The design proved so revolutionary that "Ely's No. 10," one of the class K American Standards, was issued as a U.S. postage stamp in 1977. The U.S. Postal Service wrote of Ely's design: "It was among the fastest express locomotives in the United States during the 1880s. No. 10 was a prototype and considered a remarkably advanced design at the time of its introduction."

In his retirement tribute, the Gazette included an anecdote from an unnamed co-worker off the Pennsylvania:

"As one of his associates expressed it, 'He was the balance wheel of the mechanical organization of the road,' and if these same associates are to be believed it is to his influence that the wonderful teamwork of the various departments is largely due."

By 1911 Ely was a member of the American Society of Civil Engineers, the Institution of Civil Engineers (Great Britain), the American Society of Mechanical Engineers, the American Institute of Mining Engineers, the Franklin Institute, the American Philosophical Society, the American Association for the Advancement of Science, other technical and scientific associations, vice-president of the American Academy in Rome and an honorary member of the American Institute of Architects, president of the Eastern Railroad Association, a member of the executive committee of the American Railway Association and of the permanent commission of the International Railway Congress.

Ely was also a director of the Pennsylvania Steel Company and the Cambria Steel Company and of the boards of trustees of the Drexel Institute of Art Science and Industry and of the Philadelphia Commercial Museum.

Before his retirement, Ely was awarded an honorary Masters of Arts by Yale University in 1897. In 1904 he was awarded an honorary Doctor of Science by Hamilton College.

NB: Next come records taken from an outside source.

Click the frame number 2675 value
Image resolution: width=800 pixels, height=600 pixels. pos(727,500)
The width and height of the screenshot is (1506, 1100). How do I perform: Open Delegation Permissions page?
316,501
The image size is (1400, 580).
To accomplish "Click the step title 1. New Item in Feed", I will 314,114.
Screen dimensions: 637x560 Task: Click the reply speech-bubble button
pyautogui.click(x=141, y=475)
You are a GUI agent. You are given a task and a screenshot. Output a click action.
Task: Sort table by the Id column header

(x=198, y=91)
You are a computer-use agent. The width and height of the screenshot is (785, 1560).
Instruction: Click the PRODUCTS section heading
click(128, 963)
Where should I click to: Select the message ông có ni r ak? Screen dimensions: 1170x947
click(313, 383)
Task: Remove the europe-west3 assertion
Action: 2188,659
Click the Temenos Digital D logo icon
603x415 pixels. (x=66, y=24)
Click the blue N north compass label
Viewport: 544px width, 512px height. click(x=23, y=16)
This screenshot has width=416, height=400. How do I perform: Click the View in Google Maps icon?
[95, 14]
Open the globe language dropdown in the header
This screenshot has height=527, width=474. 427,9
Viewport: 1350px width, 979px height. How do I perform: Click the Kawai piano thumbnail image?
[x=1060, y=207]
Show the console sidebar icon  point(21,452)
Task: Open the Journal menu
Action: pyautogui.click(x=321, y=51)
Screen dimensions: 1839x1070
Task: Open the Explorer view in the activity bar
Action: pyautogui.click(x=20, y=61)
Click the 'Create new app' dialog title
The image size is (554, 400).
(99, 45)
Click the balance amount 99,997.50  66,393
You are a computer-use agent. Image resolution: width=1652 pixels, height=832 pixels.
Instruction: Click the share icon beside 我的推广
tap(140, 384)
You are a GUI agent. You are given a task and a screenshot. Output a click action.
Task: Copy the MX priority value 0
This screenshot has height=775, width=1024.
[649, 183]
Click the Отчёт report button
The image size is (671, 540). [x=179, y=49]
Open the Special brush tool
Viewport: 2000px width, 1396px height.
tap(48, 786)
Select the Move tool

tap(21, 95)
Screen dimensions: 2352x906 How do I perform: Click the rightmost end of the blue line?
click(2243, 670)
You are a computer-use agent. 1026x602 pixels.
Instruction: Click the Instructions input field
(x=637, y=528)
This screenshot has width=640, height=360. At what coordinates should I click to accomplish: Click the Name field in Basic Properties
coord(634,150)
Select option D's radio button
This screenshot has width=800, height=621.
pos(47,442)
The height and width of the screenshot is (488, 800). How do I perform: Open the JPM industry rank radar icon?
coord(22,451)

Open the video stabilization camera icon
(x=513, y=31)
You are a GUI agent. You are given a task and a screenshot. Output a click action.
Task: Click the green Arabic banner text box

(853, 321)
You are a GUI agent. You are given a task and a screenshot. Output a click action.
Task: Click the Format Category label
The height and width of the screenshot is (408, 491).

He died October 28, 1916, at his home Wyndham, at Bryn Mawr, Pennsylvania.

For his contributions to early American railroading Ely is listed by the Smithsonian Institutions' John H. White Jr., as one of America's most noteworthy railroaders.

His daughter Gertrude Sumner Ely was twice awarded the Croix de Guerre for bravery in World War I; another daughter, Katrina Brandes Ely, married Charles L. Tiffany II in 1901, and was president of the New York Collegiate Equal Franchise League.